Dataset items
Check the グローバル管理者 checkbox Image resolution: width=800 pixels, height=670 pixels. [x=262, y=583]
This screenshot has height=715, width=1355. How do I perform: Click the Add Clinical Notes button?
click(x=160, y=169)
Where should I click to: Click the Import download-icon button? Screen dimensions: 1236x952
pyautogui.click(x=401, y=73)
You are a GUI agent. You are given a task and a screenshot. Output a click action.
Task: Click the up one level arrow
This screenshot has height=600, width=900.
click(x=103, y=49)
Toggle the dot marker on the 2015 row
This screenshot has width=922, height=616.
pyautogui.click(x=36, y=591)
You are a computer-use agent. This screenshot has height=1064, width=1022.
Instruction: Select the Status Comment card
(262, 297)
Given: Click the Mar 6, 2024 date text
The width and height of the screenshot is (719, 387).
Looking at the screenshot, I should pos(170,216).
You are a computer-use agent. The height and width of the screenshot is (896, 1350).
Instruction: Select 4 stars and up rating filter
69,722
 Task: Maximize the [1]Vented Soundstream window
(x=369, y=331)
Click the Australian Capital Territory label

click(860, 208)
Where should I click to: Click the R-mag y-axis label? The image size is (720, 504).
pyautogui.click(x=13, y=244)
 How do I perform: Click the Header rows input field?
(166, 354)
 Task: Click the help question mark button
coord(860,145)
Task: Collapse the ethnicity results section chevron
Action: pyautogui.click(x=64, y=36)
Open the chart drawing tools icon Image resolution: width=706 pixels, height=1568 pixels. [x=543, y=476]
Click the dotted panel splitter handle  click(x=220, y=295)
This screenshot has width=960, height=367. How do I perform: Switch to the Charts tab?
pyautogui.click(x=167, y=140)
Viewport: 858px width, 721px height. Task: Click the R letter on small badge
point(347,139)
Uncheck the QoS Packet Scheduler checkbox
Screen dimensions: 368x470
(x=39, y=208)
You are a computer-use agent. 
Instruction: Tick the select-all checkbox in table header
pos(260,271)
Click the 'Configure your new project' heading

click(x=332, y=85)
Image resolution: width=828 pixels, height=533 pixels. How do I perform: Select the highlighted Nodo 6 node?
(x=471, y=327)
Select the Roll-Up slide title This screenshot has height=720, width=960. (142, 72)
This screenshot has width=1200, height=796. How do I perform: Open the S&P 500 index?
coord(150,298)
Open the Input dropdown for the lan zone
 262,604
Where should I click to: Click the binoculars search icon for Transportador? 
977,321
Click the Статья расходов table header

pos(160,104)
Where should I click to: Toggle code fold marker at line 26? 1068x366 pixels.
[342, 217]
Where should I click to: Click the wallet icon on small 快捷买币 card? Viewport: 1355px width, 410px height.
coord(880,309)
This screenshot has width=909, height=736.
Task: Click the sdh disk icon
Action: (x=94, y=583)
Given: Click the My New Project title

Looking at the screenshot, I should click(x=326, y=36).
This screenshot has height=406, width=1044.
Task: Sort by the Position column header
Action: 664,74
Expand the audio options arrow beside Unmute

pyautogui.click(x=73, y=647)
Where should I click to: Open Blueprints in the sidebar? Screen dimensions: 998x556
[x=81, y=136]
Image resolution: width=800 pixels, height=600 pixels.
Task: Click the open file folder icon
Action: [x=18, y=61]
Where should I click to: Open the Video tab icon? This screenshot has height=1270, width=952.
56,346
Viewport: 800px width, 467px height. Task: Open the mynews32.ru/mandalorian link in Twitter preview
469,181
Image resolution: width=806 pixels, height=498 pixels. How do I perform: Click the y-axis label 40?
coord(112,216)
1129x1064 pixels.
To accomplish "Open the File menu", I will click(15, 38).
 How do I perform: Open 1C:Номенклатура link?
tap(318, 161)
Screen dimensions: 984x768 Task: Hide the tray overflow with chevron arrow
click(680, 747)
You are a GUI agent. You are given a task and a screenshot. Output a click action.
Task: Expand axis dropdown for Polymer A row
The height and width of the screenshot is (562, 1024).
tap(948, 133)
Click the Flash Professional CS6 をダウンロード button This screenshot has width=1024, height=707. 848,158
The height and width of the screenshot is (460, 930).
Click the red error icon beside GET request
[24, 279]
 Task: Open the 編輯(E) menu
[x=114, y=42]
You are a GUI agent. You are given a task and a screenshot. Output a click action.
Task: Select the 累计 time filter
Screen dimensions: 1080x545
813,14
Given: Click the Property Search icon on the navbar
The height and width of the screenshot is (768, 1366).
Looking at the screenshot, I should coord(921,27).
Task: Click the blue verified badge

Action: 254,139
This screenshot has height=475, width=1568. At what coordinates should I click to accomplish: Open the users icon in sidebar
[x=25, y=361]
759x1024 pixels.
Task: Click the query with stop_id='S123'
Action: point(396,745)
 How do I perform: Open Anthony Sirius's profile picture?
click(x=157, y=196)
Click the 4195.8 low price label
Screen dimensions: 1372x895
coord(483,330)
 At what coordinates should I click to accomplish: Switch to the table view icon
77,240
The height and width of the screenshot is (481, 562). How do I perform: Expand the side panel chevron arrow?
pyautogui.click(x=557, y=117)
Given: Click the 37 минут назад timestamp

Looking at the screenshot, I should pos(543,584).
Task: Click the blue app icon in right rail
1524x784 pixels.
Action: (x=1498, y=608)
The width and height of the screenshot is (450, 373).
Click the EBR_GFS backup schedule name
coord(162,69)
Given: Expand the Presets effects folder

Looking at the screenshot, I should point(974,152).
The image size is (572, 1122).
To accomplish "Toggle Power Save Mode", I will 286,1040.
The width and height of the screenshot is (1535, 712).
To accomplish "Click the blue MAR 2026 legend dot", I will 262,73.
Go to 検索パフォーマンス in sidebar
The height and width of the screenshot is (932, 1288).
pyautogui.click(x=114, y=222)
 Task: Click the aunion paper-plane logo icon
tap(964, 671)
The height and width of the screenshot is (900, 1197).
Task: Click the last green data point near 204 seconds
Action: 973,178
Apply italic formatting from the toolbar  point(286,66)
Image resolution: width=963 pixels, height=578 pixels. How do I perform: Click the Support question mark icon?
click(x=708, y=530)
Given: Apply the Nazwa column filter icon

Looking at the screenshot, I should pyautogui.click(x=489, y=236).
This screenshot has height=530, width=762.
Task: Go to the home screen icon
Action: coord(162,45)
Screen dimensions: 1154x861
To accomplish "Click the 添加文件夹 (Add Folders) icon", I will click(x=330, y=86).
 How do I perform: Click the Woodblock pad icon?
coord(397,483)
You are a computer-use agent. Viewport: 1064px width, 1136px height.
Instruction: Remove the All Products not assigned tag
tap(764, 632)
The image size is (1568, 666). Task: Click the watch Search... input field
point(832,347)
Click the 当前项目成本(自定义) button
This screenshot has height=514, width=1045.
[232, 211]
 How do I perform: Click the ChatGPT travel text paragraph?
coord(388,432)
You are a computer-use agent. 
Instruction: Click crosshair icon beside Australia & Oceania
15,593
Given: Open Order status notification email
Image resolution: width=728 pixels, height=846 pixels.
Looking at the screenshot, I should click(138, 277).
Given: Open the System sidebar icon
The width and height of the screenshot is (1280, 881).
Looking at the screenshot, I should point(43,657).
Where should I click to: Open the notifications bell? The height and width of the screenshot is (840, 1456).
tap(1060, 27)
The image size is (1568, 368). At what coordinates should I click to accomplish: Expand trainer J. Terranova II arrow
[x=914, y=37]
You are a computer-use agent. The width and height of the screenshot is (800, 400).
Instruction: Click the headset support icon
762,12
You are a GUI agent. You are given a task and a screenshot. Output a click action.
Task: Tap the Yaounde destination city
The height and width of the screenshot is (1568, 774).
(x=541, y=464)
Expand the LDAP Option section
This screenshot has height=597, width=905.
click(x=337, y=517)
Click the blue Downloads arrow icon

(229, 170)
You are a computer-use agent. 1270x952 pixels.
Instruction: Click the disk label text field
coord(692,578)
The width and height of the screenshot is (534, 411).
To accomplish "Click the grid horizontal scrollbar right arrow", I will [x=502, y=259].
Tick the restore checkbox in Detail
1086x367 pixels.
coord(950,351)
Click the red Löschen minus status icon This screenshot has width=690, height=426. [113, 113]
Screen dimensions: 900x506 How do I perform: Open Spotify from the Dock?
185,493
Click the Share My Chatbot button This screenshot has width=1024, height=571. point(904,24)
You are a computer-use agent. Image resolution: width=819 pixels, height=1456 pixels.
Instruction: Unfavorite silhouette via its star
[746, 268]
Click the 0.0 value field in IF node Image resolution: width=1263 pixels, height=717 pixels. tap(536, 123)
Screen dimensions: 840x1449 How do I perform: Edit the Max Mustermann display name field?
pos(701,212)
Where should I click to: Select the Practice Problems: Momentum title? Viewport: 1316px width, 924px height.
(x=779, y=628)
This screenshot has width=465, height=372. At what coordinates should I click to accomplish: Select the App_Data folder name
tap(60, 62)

• Problem to solve: All lines above with the word "computer" need to be reported.

• Result of this task:
You are a computer-use agent. This screenshot has height=1064, width=1022.
You are a computer-use agent. The height and width of the screenshot is (896, 1350).
You are a computer-use agent. 
You are a computer-use agent. Viewport: 1064px width, 1136px height.
You are a computer-use agent. 
You are a computer-use agent. The width and height of the screenshot is (800, 400).
You are a computer-use agent. 1270x952 pixels.
You are a computer-use agent. Image resolution: width=819 pixels, height=1456 pixels.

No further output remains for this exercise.